Wakefield joined Vedder to make his debut as producer. The documentary, which premiered this fall, has been accepted into 11 film festivals both in the United States and abroad. Wakefield, who is also a chaplain at Lakeland Health in St. Joseph, Michigan, has been overwhelmed by the positive response to “A Certain Kind of Light.”

“It’s been amazing to see the response to this film,” he says. “For people to connect with the film emotionally and take the ideas presented back with them to their particular context is really more than I could have ever hoped to accomplish with this project.”

In addition to premiering at a host of film festivals internationally, “A Certain Kind of Light” has won several prestigious awards, including the “Gold Award” in the Best Documentary category at the Christian Life International Film Festival (CLIFF) in Ontario, Canada, and the “Olive Tree Storyteller Festival,” in New York City.

The documentary, funded by Loma Linda University (Loma Linda, California) and LLU's Center for Spiritual Life and Wholeness, explores the history of the idea of “whole person care,” beginning with the life and work of Wil Alexander, founder of the Center, and concludes with the Center's ongoing work. Alexander taught religion at Andrews University in the 60s. Additionally, the film features contributions of scholars, clinicians, students and administrators at Loma Linda University Health who have contributed to implementing the idea of whole person care.

“A Certain Kind of Light” is the first of its kind to get authentic access into hospital rooms and interview actual patients. This posed a unique challenge.

“It took us over a year and a half to shoot and produce this documentary,” says Wakefield. “There were definitely a lot of unique location-based challenges we had to overcome. To bring a whole bunch of people into a hospital room, to surround the bed of a patient and ask them personal questions is already difficult.
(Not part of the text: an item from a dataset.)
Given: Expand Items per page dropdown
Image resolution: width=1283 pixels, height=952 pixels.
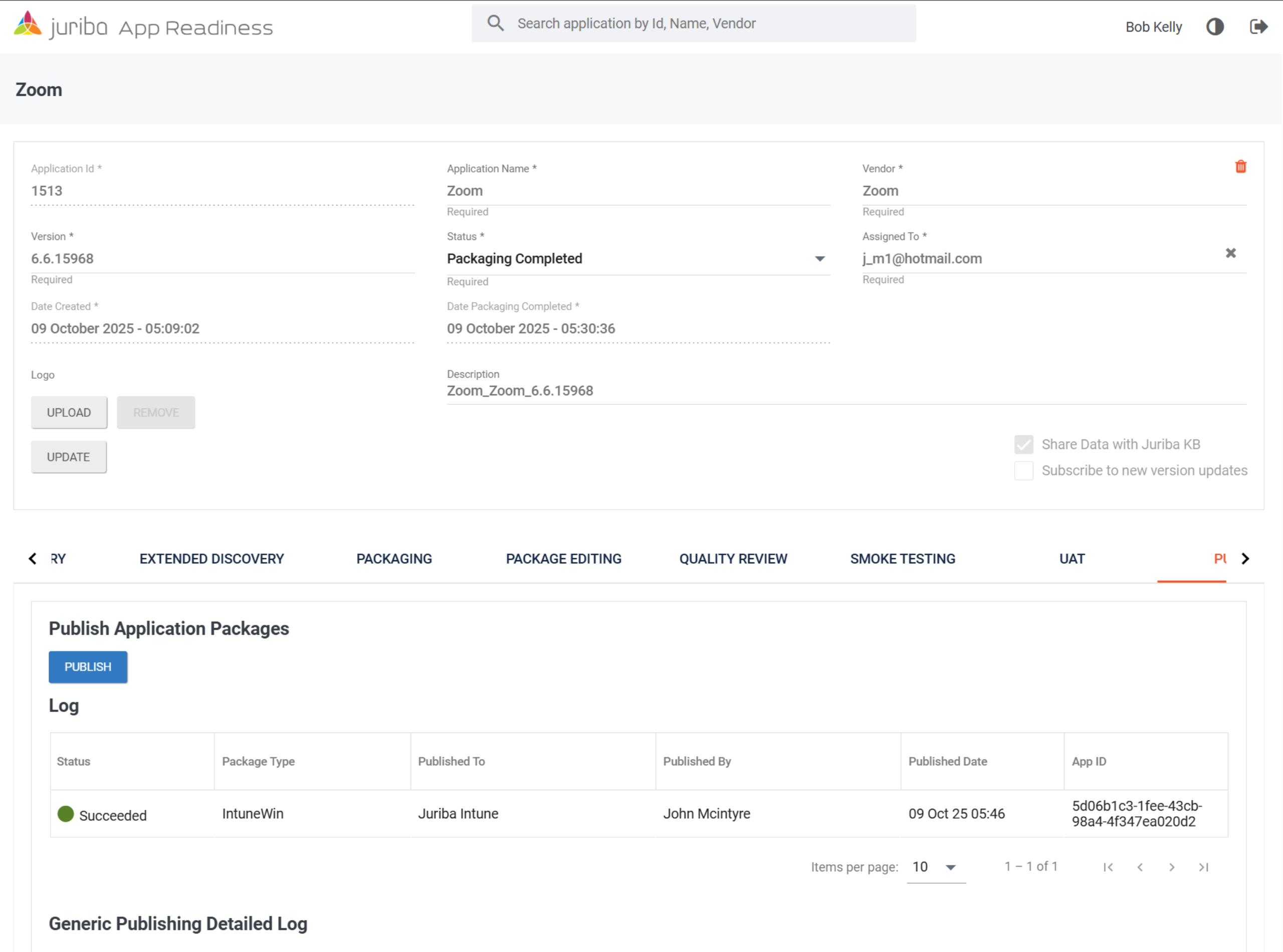Looking at the screenshot, I should [936, 867].
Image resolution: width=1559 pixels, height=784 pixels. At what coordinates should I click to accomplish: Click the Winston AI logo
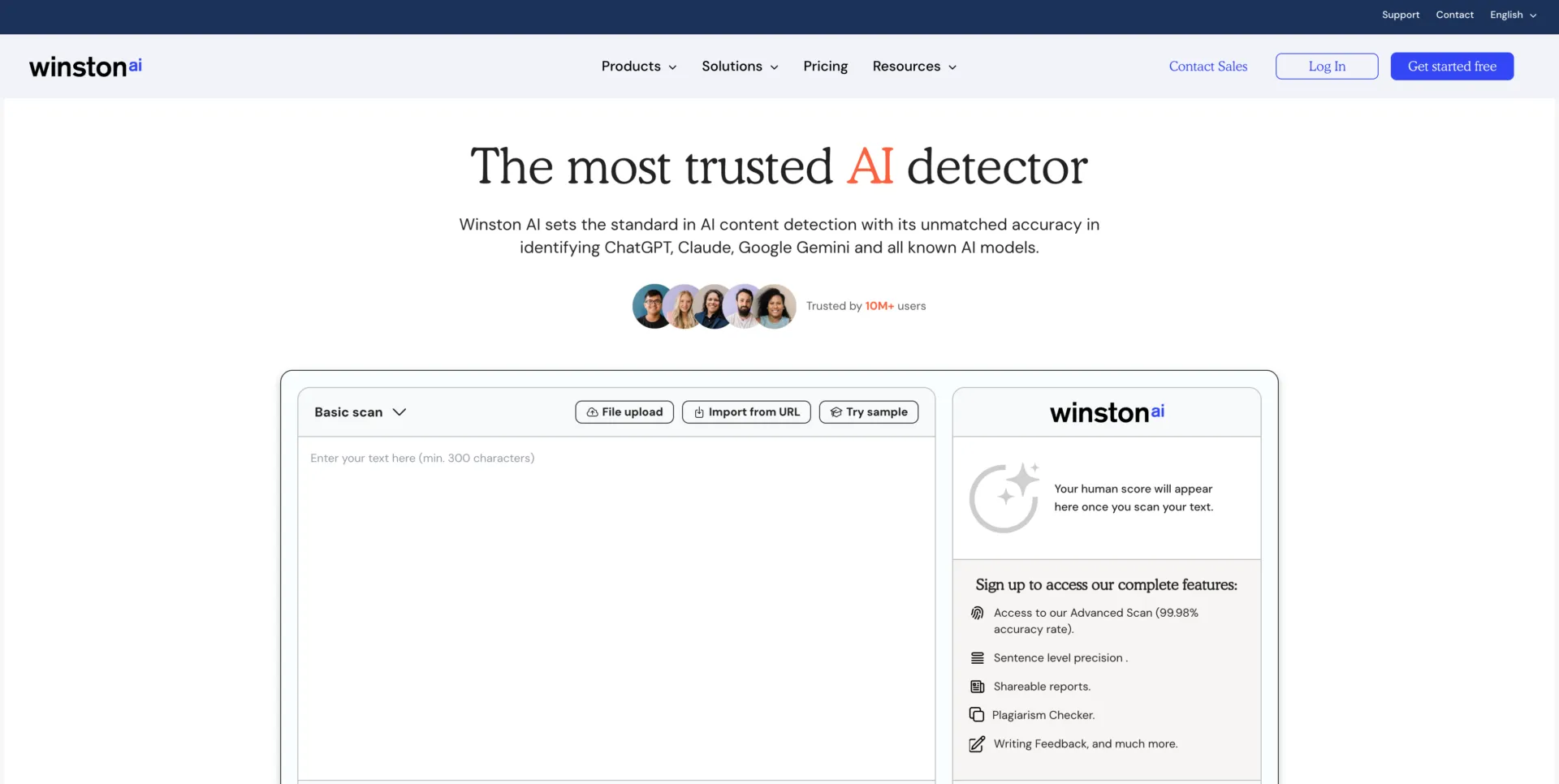click(x=84, y=66)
Then, to add a camera on top of that just made it a larger mountain to climb.”

Over the course of filming, 31 patients were interviewed, all of who shared their individual stories.

“Being a patient in the hospital is one of the most vulnerable positions in which one can find themselves,” says Wakefield. “In light of that, we were very cautious to not take advantage of anyone in their position. We shot the entire film ‘live’ so to speak. We never asked anyone, ‘Can you repeat that for the camera?’ If we missed it, then we missed it.”

Wakefield, an accomplished storyteller who was recently selected as a semifinalist for the Vandermey Nonfiction Prize for his written story, “Something Within Us,” has many more projects in mind for the future.

“Right now I am privileged to be working with the Christian Ministry department in the Seminary at Andrews University and with the Department of Religion & Biblical Languages at the undergraduate level,” says Wakefield. “There are a few other projects I have rattling around my brain. Everyone has a story that is, and will always be entirely unique. It’s amazing what can happen when we take the time to sit and just listen to people.”